GIC EYES RARE MID-YEAR INSURANCE CHANGES

December 1, 2008: Following a $32 million budget cut, officials with the state’s Group Insurance Commission (GIC) are grappling with the possibility of mid-year changes to the 16 insurance plans offered through the agency.

With the economic recession causing a sudden and severe drop in state tax revenue, the governor was forced to use his so-called “9C” powers to cut $1 billion from the current state budget in October. The GIC’s FY’09 budget, which totals nearly $1 billion, was reduced by $32 million resulting in the shortfall. In addition to cuts in most state agencies, 1,000 state employees were laid off.

Along with the budget reduction, the governor filed legislation that would increase the insurance premiums paid by active state employees. Under the governor’s plan, the rates of active state employees would be graduated or tiered in three levels, depending on salary.

Workers with annual salaries less than $35,000 would contribute 15%, between $35,000 and $50,000 contribute 20%, and above $50,0000 would contribute 25% toward their GIC insurance. This proposal, which was also made by the governor in House 1 (FY’09 budget recommendation), was rejected by the Legislature last spring.

“At the present time, there does not seem to be an appetite within the Legislature to reconvene and take up the governor’s proposal. Things may change as the end of the session approaches, or it could be addressed in early January in the new session,” said Association President Ralph White. “There has also been hope that the economy will stabilize and revenues rebound. That does not appear to be the case.”

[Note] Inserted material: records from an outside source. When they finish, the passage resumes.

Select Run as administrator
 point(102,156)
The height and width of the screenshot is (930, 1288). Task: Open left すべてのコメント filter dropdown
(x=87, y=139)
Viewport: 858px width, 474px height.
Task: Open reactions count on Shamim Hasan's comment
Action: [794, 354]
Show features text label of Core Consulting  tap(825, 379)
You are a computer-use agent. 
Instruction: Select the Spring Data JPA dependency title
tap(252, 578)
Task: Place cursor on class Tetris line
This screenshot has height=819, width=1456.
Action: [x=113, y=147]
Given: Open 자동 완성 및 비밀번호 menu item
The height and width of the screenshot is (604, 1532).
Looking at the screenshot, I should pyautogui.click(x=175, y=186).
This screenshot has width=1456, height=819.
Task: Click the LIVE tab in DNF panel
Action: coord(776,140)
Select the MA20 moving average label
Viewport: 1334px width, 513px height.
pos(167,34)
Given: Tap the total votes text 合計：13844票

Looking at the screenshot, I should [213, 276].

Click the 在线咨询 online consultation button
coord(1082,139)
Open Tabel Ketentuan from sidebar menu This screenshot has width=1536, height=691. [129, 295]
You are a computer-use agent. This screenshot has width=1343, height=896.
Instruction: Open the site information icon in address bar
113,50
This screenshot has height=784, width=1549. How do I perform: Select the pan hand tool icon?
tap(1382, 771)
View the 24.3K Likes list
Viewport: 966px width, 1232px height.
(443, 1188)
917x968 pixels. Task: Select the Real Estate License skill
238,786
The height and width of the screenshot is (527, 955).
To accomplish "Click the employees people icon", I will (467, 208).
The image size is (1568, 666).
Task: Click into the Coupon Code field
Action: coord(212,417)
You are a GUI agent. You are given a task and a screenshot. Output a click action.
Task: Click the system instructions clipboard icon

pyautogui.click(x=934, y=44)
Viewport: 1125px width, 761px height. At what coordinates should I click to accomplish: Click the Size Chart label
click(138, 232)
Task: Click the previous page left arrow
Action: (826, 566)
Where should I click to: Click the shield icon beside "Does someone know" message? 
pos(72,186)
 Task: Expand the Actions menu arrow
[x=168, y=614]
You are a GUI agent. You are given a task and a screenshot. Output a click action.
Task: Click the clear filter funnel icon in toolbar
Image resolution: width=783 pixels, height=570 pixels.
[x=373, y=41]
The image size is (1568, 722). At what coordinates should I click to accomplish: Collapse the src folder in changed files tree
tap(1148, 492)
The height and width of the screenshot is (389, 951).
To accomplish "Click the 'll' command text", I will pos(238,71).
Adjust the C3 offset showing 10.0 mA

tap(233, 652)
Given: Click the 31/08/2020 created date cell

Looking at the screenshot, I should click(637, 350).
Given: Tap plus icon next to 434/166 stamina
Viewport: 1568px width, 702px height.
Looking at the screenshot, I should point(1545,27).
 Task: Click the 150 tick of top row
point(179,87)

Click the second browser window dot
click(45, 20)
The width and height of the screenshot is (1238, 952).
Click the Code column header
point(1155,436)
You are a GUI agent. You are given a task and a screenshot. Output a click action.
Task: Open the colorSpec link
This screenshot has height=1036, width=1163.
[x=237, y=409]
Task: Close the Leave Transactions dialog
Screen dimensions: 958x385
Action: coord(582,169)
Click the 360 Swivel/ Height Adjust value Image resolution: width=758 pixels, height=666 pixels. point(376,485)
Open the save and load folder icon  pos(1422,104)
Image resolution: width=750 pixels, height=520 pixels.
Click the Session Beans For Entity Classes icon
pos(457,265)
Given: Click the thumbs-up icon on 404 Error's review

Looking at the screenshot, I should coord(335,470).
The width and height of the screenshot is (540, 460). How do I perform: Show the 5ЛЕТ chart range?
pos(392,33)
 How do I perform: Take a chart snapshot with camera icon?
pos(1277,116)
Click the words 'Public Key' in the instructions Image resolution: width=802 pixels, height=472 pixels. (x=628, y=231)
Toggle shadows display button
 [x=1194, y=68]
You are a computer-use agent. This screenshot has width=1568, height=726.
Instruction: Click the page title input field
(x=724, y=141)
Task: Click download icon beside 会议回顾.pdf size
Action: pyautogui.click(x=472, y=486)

Copayments and Deductibles

At its November 21 meeting, the GIC spent considerable time addressing the budget cuts and examining potential solutions to the problem. GIC officials have recommended that increasing the premiums of active employees, on a graduated scale, is the best available option.

However, GIC Executive Director Dolores Mitchell made it clear that if the Legislature does not act on an alternative plan (ie. raising premium contributions) by January, then the Commission would have no choice but to sharply increase copayments and deductibles on all GIC enrollees, including retirees and municipal workers.

“We must face up to the realities that we are living in,” said Mitchell, in reference to the extreme economic downturn and resulting budget cuts. “It is illegal for us to spend money that we know we don’t have.”

Beyond a quick economic turnaround or raising insurance premium contributions, the only other short-term option GIC officials have to cover budget shortfalls is increasing copayments and deductibles. However, it was also pointed out by Mitchell and several of the Commissioners that it would be unfair to balance the agency’s budget on the backs of those needing to use the insurance, namely retirees and employees who are sick or injured.

“Worse case scenario is doubling the copayments and deductibles across the board,” continued Mitchell. “This is not fair to our members, who are already paying a lot of money for their premiums and copayments. We’ve told the governor and the Legislature that the fairest thing to do is raise premiums (on active employees).”

The GIC already has higher copayments and deductibles than most other plans across Massachusetts. Association officials have been critical of the GIC’s three-tier prescription drug copayment plan, which currently charges $7 (generic), $20 (preferred name-brand), and $40 (non-preferred name brand) for retail drugs for the Medicare supplement OME plan, under which the majority of retirees are insured. Mail order is $14, $40 and $90 respectively for a 90-day supply.

The non-Medicare Unicare State Indemnity Plan is already utilizing a number of cost saving measures, that include tiered copayments for office visits, a $200 deductible for inpatient hospital care, and a $100 outpatient surgery deductible.

“We also can’t forget that Medicare retirees are paying for their entire Part B premium on their own. That’s another $96.40 coming out of our member’s pockets each month,” said Association Legislative Liaison Shawn Duhamel.